Proyek MCK yang menyasar 21 desa tersebut sempat menjadi temuan Badan Pemeriksa Keuangan (BPK) Perwakilan Maluku Utara pada 2023. Namun, menurut Gesber, Inspektorat hanya memanggil Direksi dan Pejabat Pelaksana Teknis Kegiatan (PPTK), tanpa ada tindak lanjut lapangan. Hal ini menimbulkan pertanyaan tentang integritas pengawasan internal dan potensi pelanggaran terhadap UU No. 23 Tahun 2014 tentang Pemerintahan Daerah, terutama pada prinsip akuntabilitas dan supervisi.
Sementara itu, Yaser Daeng Matili, seorang PNS di Dinas PUPR Taliabu, menyebut dirinya dan sejumlah rekan melakukan perjalanan dinas ke Manado, Sulawesi Utara, menggunakan dana masing-masing sebesar Rp5 juta. Dalam pengakuannya, uang tersebut sebagian digunakan untuk aktivitas pribadi, termasuk hiburan malam.
Yaser yang berperan sebagai Sekretaris PPHP juga mengakui bahwa ia tidak menjalankan fungsinya dalam verifikasi fisik barang karena tidak mendapatkan honor. Ia bahkan menyatakan tanda tangan pada dokumen pencairan bukan milik terdakwa Suprayidno, melainkan hasil pemalsuan.
“Ini indikasi kuat bahwa dokumen proyek dikelola dalam sistem yang permisif terhadap rekayasa administratif,” ujar seorang praktisi hukum yang enggan disebut namanya. “Peristiwa ini bisa dikategorikan sebagai pemalsuan dokumen negara, sebagaimana diatur dalam Pasal 263 KUHP.”
Kesaksian pegawai honorer Hamdani kian menguatkan dugaan korupsi sistematis. Ia mengaku diperintahkan membuat SPM dan SPP LS berdasarkan SPD dari BPKAD, padahal fisik pekerjaan belum ada.

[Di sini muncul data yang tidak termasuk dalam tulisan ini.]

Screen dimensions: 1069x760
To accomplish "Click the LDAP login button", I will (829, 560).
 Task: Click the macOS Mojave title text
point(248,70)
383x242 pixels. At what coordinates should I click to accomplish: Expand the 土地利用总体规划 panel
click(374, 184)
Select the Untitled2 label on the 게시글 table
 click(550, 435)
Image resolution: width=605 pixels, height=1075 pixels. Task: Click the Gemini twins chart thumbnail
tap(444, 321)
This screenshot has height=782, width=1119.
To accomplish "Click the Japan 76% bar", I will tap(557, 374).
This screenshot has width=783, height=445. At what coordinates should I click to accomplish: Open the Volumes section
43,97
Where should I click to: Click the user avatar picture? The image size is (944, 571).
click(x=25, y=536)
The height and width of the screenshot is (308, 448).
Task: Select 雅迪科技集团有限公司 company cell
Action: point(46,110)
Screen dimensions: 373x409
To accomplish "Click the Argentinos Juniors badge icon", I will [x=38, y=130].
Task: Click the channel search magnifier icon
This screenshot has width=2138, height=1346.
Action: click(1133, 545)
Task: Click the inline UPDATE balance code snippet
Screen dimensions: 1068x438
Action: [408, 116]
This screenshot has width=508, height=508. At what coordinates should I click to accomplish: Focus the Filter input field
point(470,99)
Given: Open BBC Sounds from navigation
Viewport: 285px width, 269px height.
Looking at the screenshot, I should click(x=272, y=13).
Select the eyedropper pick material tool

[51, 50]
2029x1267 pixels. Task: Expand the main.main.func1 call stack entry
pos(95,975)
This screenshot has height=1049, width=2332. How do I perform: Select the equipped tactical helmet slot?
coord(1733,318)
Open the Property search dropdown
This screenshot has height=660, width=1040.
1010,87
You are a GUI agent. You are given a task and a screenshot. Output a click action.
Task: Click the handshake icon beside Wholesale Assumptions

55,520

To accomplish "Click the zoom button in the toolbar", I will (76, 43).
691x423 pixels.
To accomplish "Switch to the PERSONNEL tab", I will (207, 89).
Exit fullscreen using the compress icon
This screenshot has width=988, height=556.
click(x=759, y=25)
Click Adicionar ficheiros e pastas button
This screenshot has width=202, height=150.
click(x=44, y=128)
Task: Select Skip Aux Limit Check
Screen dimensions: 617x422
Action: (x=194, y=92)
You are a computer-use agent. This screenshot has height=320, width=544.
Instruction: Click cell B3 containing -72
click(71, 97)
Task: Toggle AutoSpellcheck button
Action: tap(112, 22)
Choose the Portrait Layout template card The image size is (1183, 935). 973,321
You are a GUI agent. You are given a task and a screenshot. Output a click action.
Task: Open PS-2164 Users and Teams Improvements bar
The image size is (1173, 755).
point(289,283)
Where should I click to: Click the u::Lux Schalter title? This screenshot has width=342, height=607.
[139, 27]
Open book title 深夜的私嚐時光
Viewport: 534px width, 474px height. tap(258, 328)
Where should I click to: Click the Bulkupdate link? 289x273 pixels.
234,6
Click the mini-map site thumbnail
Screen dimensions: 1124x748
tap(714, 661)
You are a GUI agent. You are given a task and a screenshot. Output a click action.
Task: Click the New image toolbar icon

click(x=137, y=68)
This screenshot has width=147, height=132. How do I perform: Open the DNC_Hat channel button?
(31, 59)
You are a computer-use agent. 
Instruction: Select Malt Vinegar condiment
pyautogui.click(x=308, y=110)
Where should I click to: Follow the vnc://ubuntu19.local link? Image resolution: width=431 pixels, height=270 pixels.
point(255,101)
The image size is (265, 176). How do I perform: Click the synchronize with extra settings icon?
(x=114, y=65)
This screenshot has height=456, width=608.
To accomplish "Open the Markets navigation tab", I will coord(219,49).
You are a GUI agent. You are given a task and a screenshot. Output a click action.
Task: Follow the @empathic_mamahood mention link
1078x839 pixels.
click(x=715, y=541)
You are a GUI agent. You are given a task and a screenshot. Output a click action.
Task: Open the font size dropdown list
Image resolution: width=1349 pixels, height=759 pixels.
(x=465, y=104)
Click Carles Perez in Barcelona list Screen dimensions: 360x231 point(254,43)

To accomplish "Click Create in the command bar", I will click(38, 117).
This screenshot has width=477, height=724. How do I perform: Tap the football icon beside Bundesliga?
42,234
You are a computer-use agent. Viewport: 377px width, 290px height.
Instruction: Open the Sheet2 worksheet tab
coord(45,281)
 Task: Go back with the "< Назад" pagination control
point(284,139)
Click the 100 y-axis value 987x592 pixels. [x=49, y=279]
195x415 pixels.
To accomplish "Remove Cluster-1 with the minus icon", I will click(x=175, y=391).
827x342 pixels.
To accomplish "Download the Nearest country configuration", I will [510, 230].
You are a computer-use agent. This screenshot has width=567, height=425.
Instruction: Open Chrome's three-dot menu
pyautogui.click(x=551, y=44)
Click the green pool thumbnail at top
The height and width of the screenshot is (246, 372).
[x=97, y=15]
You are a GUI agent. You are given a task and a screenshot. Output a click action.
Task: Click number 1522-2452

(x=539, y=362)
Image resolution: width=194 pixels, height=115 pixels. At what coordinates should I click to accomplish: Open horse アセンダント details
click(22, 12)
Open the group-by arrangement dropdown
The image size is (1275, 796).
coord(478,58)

Lebih lanjut, ia mengungkap bahwa dokumen pencairan tersebut ditujukan untuk perusahaan dari Manado yang dikendalikan oleh seseorang bernama Maikel.
“SPM dan SPP LS dibuat 28 Desember 2022, saat proyek bahkan belum dimulai,” beber Hamdani.
Hal ini menyalahi prinsip keuangan negara berdasarkan UU No. 17 Tahun 2003 tentang Keuangan Negara yang menyaratkan adanya output atas setiap penggunaan anggaran. Pencairan dana tanpa realisasi proyek dapat dianggap sebagai tindakan memperkaya diri atau pihak lain secara melawan hukum, sebagaimana diatur dalam Pasal 2 dan 3 UU Tipikor.
Kesaksian saksi tambahan, Anugrah Priyanto, menyingkap praktik distribusi uang tunai secara mencurigakan. Ia menyebut terdakwa Hayat Ukasa mengambil satu tas ransel berisi uang dari Yopi Saraung, kemudian diserahkan ke dua pihak lain, La Ode dan Abdul Haris.
Jika uang tersebut berasal dari anggaran negara, maka tindakan ini dapat mengarah pada pidana pencucian uang sebagaimana diatur dalam UU No. 8 Tahun 2010 tentang Tindak Pidana Pencucian Uang, selain korupsi.
Setelah mendengarkan tanggapan dari para terdakwa atas rangkaian kesaksian, majelis hakim yang diketuai Budi Setyawan menunda sidang dan menjadwalkan lanjutan pembuktian pada Senin mendatang.